*THE DATA*
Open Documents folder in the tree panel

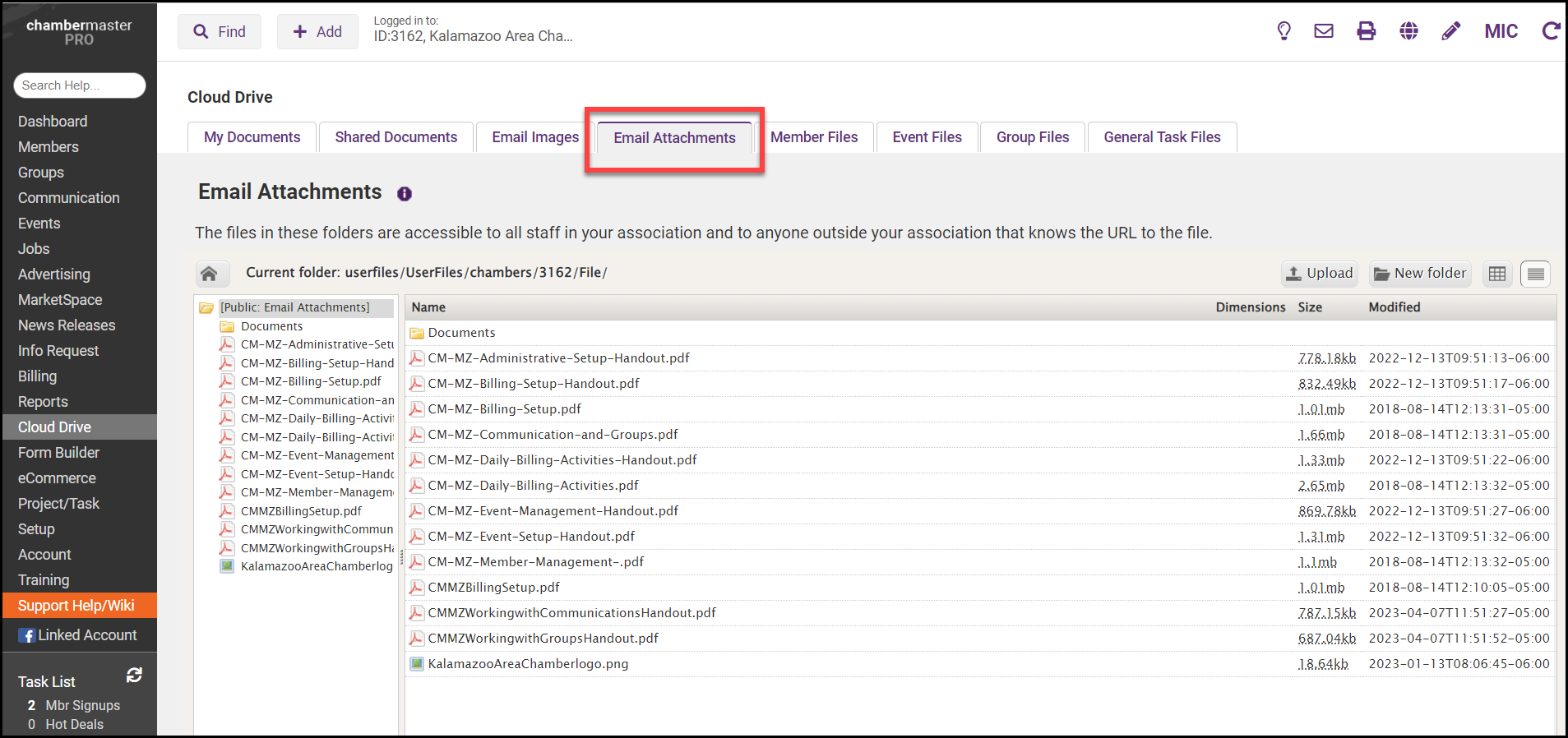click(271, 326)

---

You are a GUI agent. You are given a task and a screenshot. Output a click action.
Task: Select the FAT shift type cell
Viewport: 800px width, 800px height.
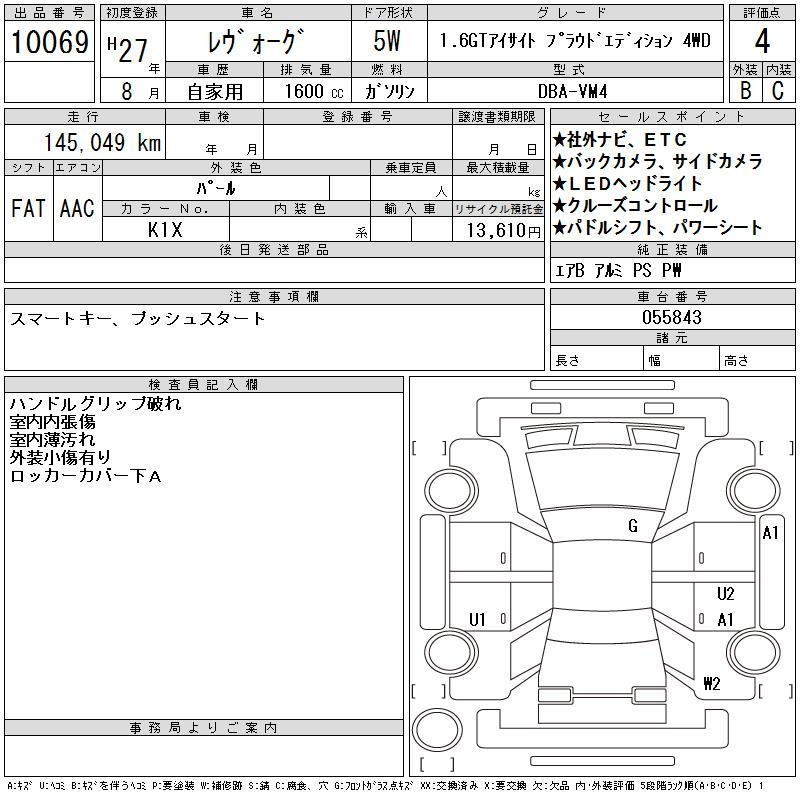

...

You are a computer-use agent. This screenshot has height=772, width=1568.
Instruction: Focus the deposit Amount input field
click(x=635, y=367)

*PROBLEM DESCRIPTION*
Put everything from the line containing "You are a computer-use" down to the line containing "click(x=635, y=367)" into a two-column CSV with the headers request and answer. Each request gets one row, with its text and its answer in separate quoted fields and any line breaks changed to spaces.

*OUTPUT OF THE TASK*
request,answer
"You are a computer-use agent. This screenshot has height=772, width=1568. Instruction: Focus the deposit Amount input field","click(x=635, y=367)"